In a home lab environment, we often want to test various functionality as we would use in production or otherwise. Nowadays, SSL connectivity is for the most part the standard when it comes to connecting to any type of web interface, console, etc. For most applications, in a home lab we can most likely deal with the certificate warnings presented when it comes to browser connectivity. However, at times we may want to have true SSL connectivity without warnings or errors presented to truly test applications in the home lab environment by provisioning a root CA and having the ability to provision multiple certificates. Recently, I was working with a home lab installation of VMware Horizon View and wanted to install a true SSL certificate on the Horizon View Security Server installation. Instead of having to spin up a Windows domain based PKI or even Linux PKI of some sort, and all the prerequisites required, I wanted to be able to stand up a quick and dirty CA certificate server and be able to issue certificates from it. Let’s look at a really powerful little free utility that allows easy ssl certificates for lab environments.

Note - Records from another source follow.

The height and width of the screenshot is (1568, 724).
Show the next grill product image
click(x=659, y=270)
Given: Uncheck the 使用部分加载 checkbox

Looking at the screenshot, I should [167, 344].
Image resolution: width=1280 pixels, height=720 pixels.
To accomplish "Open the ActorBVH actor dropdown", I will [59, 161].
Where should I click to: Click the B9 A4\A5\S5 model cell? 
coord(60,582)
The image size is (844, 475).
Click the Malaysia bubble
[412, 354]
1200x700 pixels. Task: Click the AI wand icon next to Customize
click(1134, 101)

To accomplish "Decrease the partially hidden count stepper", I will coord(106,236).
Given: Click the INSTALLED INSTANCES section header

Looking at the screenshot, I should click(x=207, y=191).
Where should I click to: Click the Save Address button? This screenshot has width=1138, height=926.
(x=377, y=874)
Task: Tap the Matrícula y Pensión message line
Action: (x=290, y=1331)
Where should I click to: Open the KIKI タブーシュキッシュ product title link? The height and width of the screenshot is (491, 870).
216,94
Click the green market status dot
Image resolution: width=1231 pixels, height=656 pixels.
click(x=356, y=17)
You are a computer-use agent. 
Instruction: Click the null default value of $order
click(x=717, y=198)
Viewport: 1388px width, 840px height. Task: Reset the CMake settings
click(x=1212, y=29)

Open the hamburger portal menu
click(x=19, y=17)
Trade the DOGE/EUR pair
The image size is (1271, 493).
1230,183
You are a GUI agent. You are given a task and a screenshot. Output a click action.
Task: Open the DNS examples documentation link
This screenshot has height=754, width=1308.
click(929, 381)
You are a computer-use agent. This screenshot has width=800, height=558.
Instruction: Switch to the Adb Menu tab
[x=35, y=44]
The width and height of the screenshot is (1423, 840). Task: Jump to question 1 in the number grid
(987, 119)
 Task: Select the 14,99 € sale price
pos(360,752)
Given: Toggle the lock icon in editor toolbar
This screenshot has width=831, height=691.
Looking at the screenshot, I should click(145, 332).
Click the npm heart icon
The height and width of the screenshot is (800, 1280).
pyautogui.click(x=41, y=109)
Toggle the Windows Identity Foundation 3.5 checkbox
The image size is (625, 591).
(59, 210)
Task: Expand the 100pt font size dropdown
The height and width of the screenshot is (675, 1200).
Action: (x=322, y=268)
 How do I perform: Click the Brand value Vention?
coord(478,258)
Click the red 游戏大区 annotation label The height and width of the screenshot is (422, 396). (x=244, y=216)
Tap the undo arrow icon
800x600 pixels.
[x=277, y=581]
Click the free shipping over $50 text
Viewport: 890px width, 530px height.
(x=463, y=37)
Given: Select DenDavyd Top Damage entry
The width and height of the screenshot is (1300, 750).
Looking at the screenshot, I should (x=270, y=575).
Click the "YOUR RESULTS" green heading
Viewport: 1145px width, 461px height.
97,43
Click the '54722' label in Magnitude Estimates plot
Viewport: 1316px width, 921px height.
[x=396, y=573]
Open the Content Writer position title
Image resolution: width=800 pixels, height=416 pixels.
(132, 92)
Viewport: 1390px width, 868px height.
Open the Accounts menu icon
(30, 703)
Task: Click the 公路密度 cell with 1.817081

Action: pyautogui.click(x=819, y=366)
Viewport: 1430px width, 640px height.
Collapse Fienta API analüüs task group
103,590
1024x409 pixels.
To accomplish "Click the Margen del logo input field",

Easy SSL Certificates for Lab Environments
I stumbled on a free utility that I think many may benefit from knowing about called Certificate Management Tool from Real Time Logic that allows quickly standing up a certificate authority, issuing root certificates, and also server certificates for your resources. It is a nifty little install that provides a web-based wrapper around OpenSSL and allows a quick and easy way to provision a PKI infrastructure of sorts for various testing purposes. Let’s look at the installation process.
Installing Certificate Management Tool
The download of the Certificate Management Tool is a single executable – certmgr.install.exe. Running the installer is intuitive and easy with only a couple of choices involving the installation directory, etc.
Creating the Certificate Database and Root Certificate
After a few moments, the Certificate Management Tool will automatically launch a browser with the Create Certificate Database showing by default. Here we select a DB Name for the certificate database and the type. For type, I chose the RSA Certificate type. The other option is Elliptic Curve Certificate which is a newer type of certificate that is smaller in size, but not as well supported.
In creating the root certificate, we can simply fill in the usual common information. The main difference with the root certificate creation is we can simply place a descriptive phrase in the Common Name field. When finished, click the Create Key & Certificate button.
A summary screen will display. Click the CA Certificate Browser Installation Instructions to display a page where we can pull down the root certificate.
Download the root certificate by clicking the link.
Below, I have downloaded the root certificate and placed in the root certificates store of the server.
Creating a Server Certificate
Now, we can get started creating our server certificates. Click the Create Certificate button on the left to display the form for creating our certificate.
The difference here is once the certificate is created, we don’t get a download option.
The server certificates are created in the profile directory of the user you are running it as under the .certmgr-db directory and then the name of your database you created. The subfolder called keys-and-certs houses server certificates that are created. There will be a pair of files a .pem file which is the certificate file and a .key file which is the private key.
To easily create a .PFX file format that contains both the server key and the private key, we can run a simple OpenSSL command to combine the two files. Note, installing the Certificate Management Tool, installs OpenSSL in the installation directory. We can use this to perform the combine operation. Also, note below, I received a “unable to write random state” error, which is an OpenSSL error most likely related to permissions even though I am using an administrator prompt. I am still looking into this, however, it did not affect the resulting PFX that worked perfectly.
openssl pkcs12 -export -in <path to .pem file> -inkey <path to .key file> -out <path of resulting .PFX>
Testing the Easy SSL certificate
After importing the resulting PFX file onto my server, which as mentioned above, is a Horizon Security server, I was able to test the browser session and it worked like a charm. Below are a few screenshots of checking the certificate out from the browser as well as viewing the certificate itself along with the certification path.
The Certificate Management Tool is a great little utility that allows creating Easy SSL Certificates for Lab Environments. Using self-signed certificates is okay in most cases in lab environments, however, the Certificate Management Tool allows quickly spinning up your own root CA and issuing certificates for testing which greatly shortcuts the process to standing up your own PKI infrastructure.